Every line in the listing below from the one with "McGuire (120, 650)" through the one with "Hoodies (35, 1996)" is to be reproduced exactly, both ends included; leave out the rest.

********************

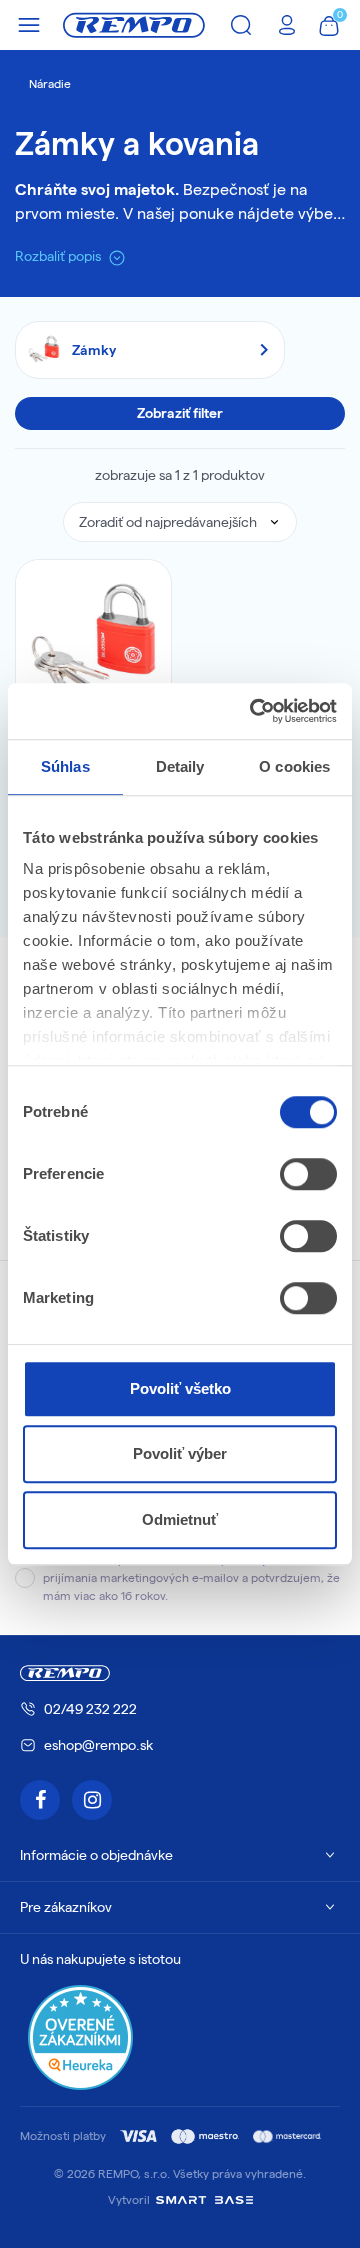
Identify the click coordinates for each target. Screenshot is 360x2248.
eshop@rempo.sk (98, 1745)
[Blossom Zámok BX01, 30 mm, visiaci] (93, 637)
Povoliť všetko (180, 1388)
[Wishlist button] (143, 588)
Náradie (50, 83)
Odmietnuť (180, 1519)
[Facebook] (40, 1800)
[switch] (308, 1174)
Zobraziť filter (180, 413)
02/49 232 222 (90, 1709)
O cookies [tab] (294, 766)
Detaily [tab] (180, 766)
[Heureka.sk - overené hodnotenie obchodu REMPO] (80, 2036)
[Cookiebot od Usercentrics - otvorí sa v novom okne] (254, 711)
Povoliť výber (180, 1453)
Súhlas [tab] (65, 766)
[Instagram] (92, 1800)
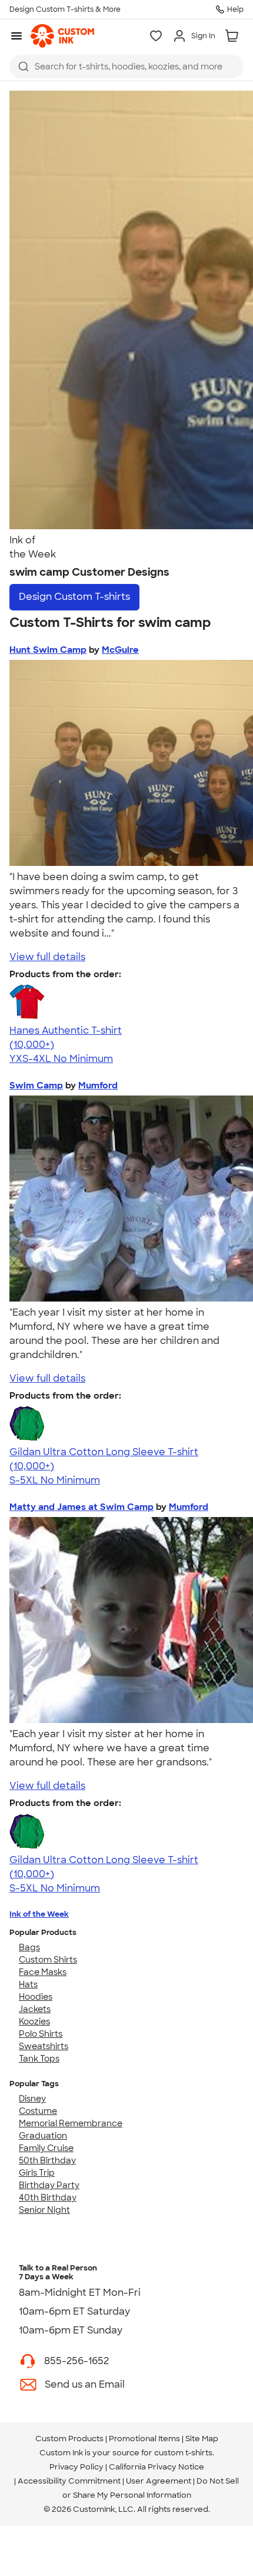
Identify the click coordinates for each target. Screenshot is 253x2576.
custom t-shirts (183, 2453)
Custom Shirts (48, 1959)
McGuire (120, 650)
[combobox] (126, 66)
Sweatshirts (43, 2046)
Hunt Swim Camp (47, 650)
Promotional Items (144, 2439)
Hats (28, 1984)
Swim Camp (36, 1085)
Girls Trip (37, 2172)
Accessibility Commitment (69, 2481)
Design (74, 596)
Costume (38, 2111)
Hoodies (35, 1996)
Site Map (201, 2439)
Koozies (34, 2021)
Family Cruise (46, 2148)
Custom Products (69, 2439)
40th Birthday (47, 2197)
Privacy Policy (76, 2467)
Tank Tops (39, 2058)
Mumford (98, 1085)
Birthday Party (49, 2185)
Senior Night (44, 2210)
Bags (29, 1947)
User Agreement (158, 2481)
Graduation (43, 2135)
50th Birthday (47, 2160)
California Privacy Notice (156, 2467)
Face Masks (42, 1972)
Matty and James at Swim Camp (81, 1507)
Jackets (35, 2009)
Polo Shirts (40, 2034)
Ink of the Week (39, 1914)
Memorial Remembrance (70, 2123)
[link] (62, 36)
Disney (32, 2098)
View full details (47, 957)
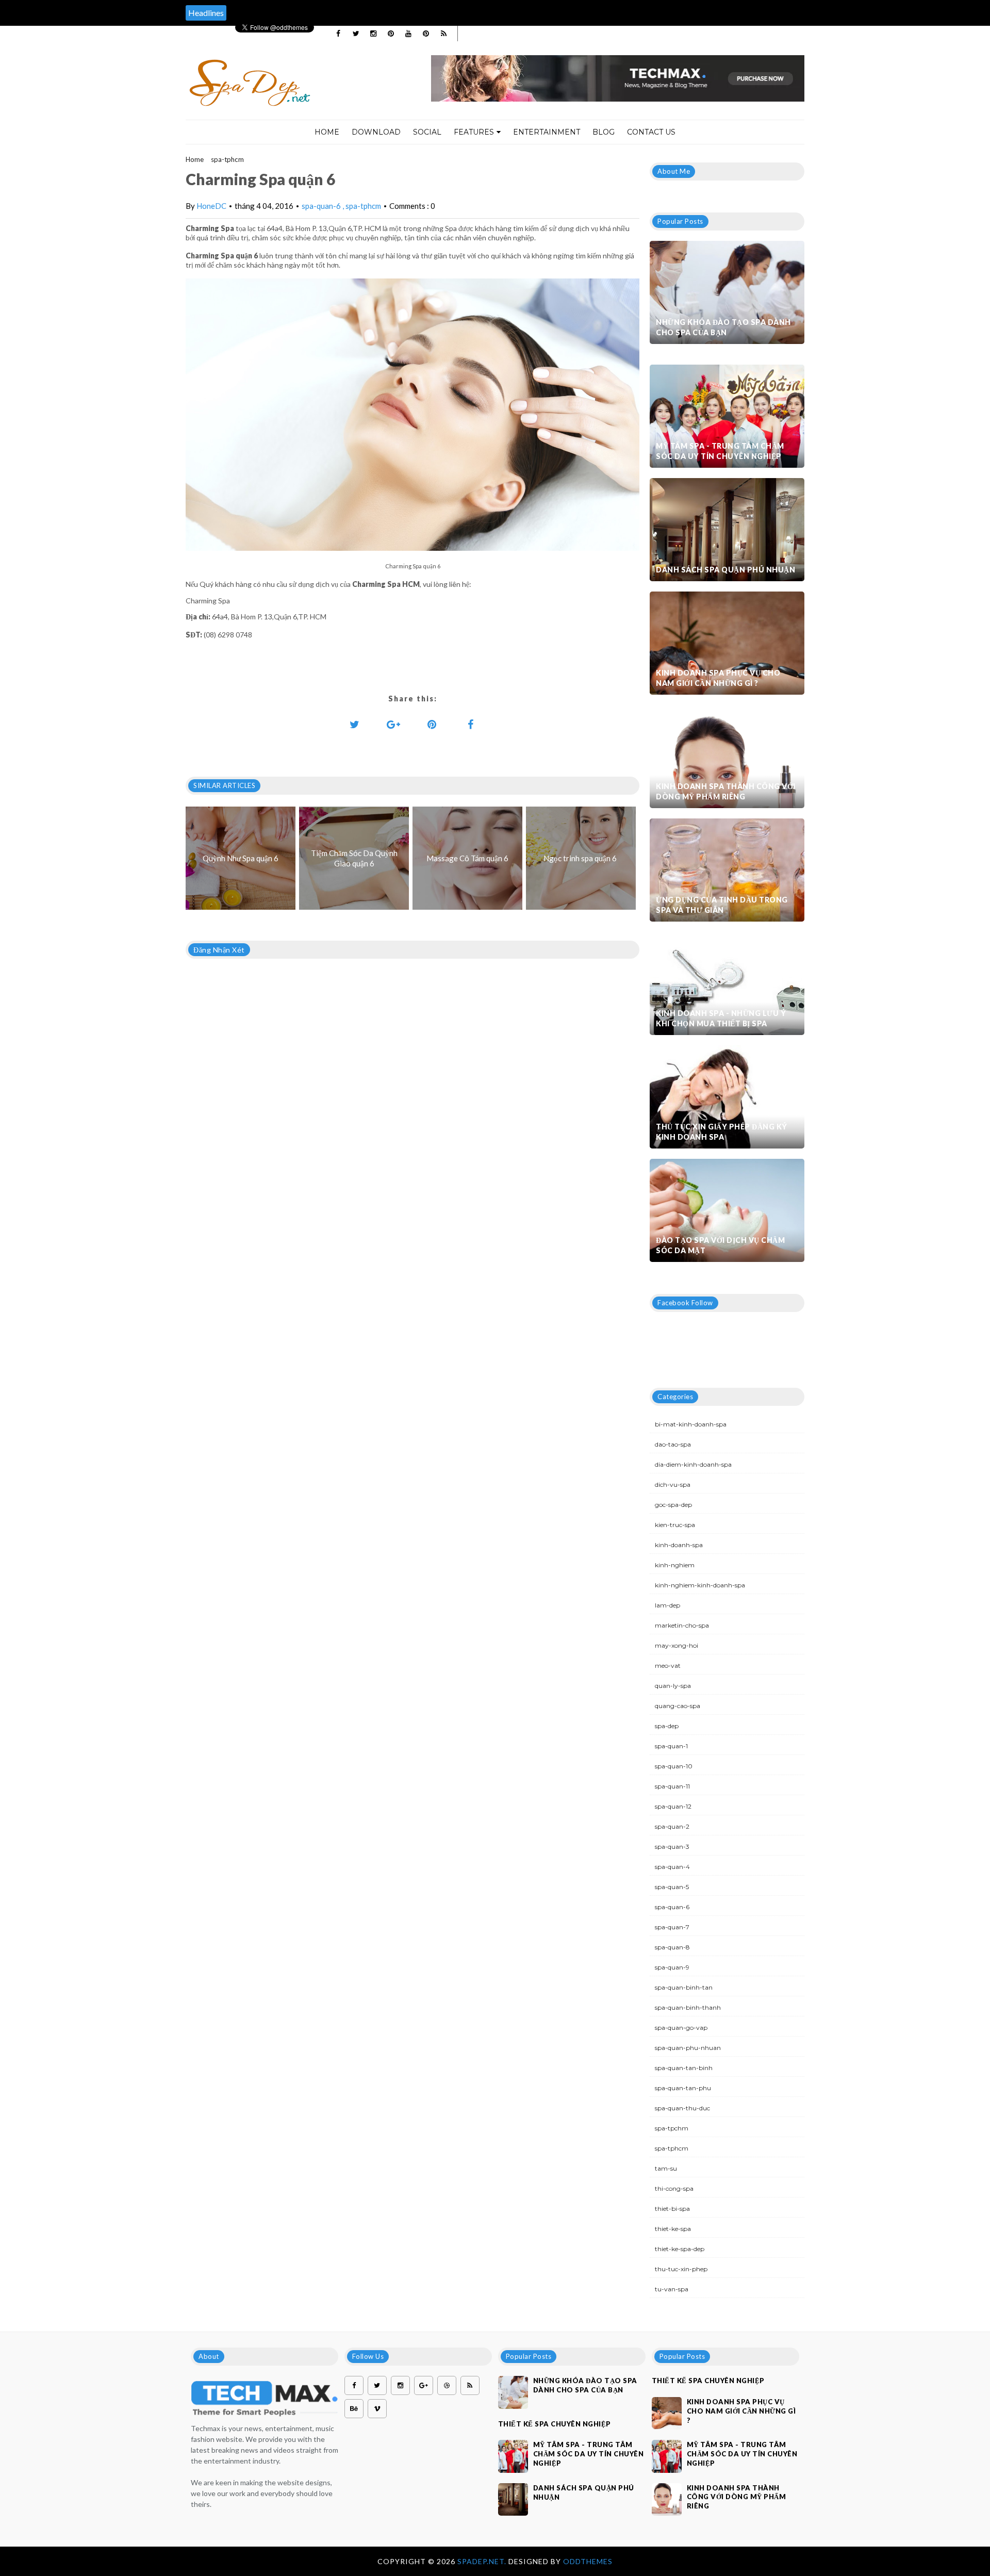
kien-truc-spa (675, 1525)
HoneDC (211, 205)
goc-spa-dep (673, 1504)
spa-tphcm (227, 159)
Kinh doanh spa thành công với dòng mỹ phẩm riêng (726, 791)
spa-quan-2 (672, 1826)
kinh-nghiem (675, 1565)
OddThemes (588, 2561)
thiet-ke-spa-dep (679, 2249)
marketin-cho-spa (682, 1625)
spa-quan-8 (672, 1947)
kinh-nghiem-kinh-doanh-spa (700, 1585)
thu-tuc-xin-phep (681, 2269)
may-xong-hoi (676, 1645)
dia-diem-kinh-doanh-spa (693, 1464)
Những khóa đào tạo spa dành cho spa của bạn (723, 327)
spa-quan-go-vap (681, 2027)
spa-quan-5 (672, 1887)
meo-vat (668, 1665)
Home (327, 132)
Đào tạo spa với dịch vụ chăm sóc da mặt (720, 1245)
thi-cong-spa (674, 2188)
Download (376, 132)
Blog (603, 132)
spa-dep (667, 1726)
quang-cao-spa (677, 1706)
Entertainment (546, 132)
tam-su (666, 2168)
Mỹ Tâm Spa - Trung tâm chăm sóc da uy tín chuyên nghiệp (720, 451)
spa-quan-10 (673, 1766)
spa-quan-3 (672, 1846)
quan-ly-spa (673, 1685)
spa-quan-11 (672, 1786)
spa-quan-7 (672, 1927)
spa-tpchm (671, 2128)
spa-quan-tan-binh (684, 2068)
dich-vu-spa (672, 1484)
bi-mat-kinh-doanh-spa (691, 1424)
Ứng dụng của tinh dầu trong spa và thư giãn (722, 904)
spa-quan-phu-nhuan (688, 2048)
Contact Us (651, 132)
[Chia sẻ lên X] (354, 724)
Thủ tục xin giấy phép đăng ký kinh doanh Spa (721, 1131)
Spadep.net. (482, 2561)
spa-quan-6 (322, 205)
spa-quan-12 (673, 1806)
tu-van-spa (671, 2289)
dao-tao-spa (673, 1444)
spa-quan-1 (671, 1746)
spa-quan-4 (672, 1867)
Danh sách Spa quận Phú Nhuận (725, 569)
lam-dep (667, 1605)
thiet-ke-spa (673, 2229)
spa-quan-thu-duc (682, 2108)
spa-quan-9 (672, 1967)
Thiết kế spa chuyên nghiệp (554, 2424)
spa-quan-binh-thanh (688, 2007)
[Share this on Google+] (393, 724)
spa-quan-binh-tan (684, 1987)
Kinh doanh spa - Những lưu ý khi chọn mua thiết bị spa (721, 1018)
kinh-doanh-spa (679, 1545)
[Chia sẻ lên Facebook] (470, 724)
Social (427, 132)
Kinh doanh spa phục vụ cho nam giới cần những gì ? (718, 677)
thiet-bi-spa (672, 2208)
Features (474, 132)
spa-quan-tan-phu (683, 2088)
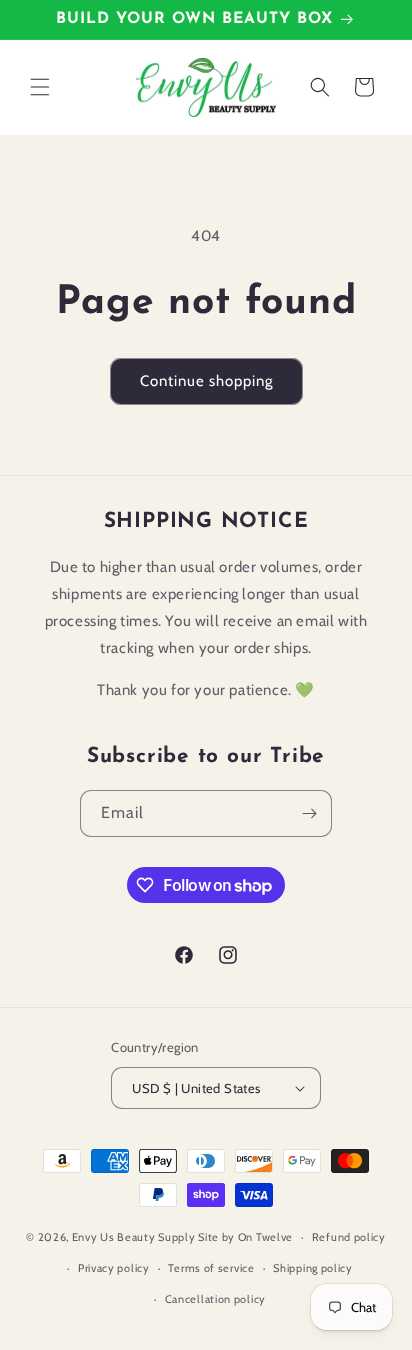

********************

● **Answer area**
McGuire (120, 650)
[combobox] (126, 66)
Sweatshirts (43, 2046)
Hunt Swim Camp (47, 650)
Promotional Items (144, 2439)
Hats (28, 1984)
Swim Camp (36, 1085)
Girls Trip (37, 2172)
Accessibility Commitment (69, 2481)
Design (74, 596)
Costume (38, 2111)
Hoodies (35, 1996)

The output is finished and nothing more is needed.